Eh, SWIFT's GPI service apparently already only takes a few seconds, not days, and has around 150 banks signed up and using it, and it's transferring over 100 billion USD per day.
I was trying to say that high fees for the consumer are the profit centers for the banks. (Which is why in my opinion the banks would never use Ripple.)
$10m implementation fee, plus it attempts to make the conversion from using xCurrent (which doesn't need XRP) to xRapid (which does), the incentive being that you save more.
And also, the banks make a ton of money using Swift. Even the Western Union and MoneyGrams of the world want to keep taking their huge cut. Even a new startup will have trouble getting traction in places where you can't exchange Ripple for fiat.
Add to all of this the fact that 60% of the tokens are held back. Who wants to take a large position in a currency when a single entity can flood the market anytime they want.
They can't. Their 60% is in escrow. 1 billion XRP is released each month and the remainder of the unused XRP is put back into escrow after that month. https://ripple.com/xrp/market-performance/
The advantage of using Ripple's platform versus Swift is it allows you to crowd source your Nostro and Vostro accounts, which frees up that capital to be invested elsewhere. Basically what Circle does except with a more native implementation.

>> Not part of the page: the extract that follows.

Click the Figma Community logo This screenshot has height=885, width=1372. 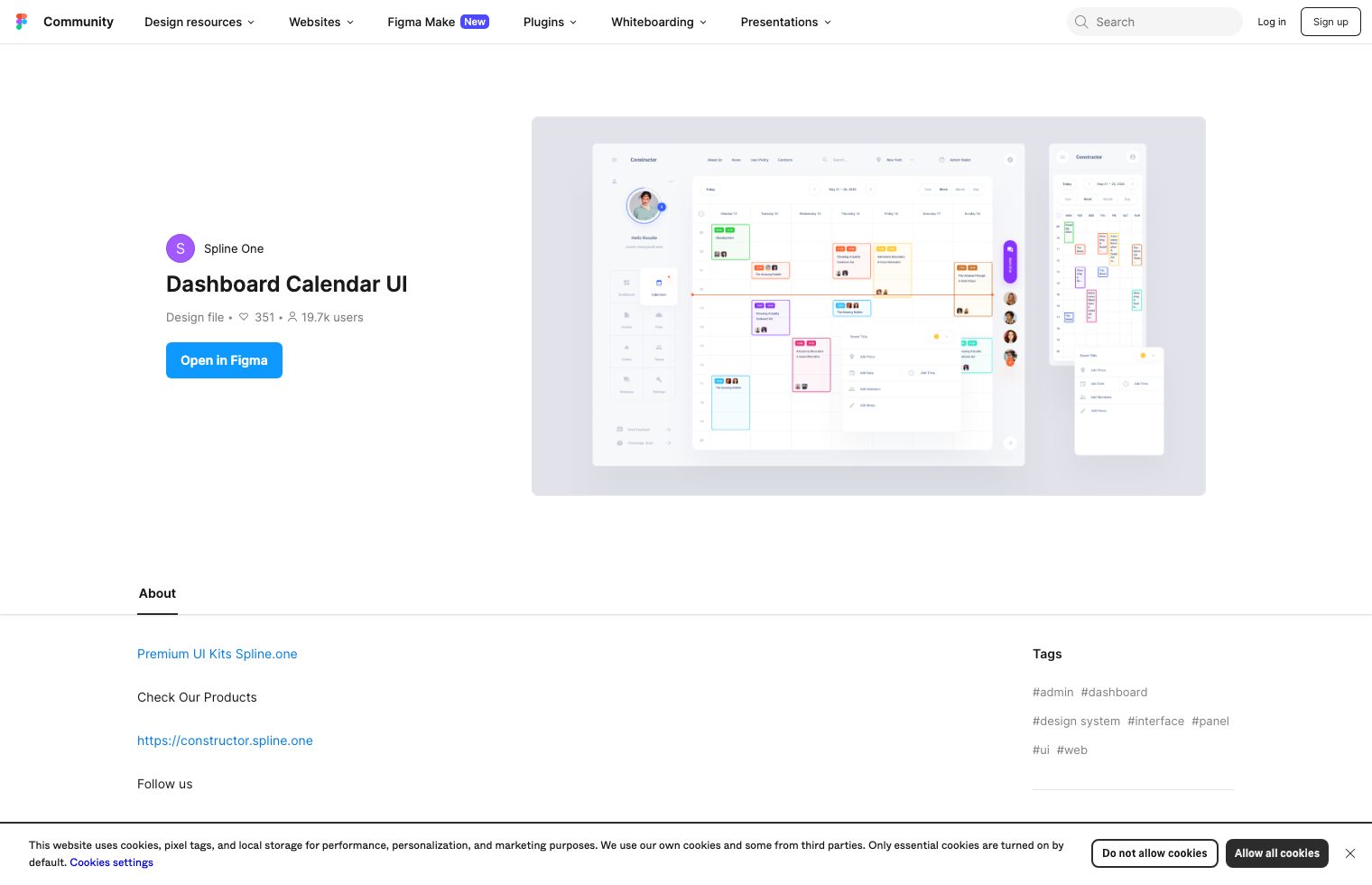(22, 22)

There are plenty of examples of incumbent players being disrupted by new technology. Besides better interop, what do you reckon would a competitor need to offer for it to be compelling offering to banks?
Please present your research which does not simply state "XRP can be created out of thin air" without sources, that can be verified...because you can't.
Is that a guess? Greater demand -> better market value and greater trading volumes -> better liquidity because it requires less XRP to move x amount of money from A to B, and the market price is less likely to be affected by the move.
The majority of their XRP is in escrow contracts, so they physically can't flood the market with more than 1b a month.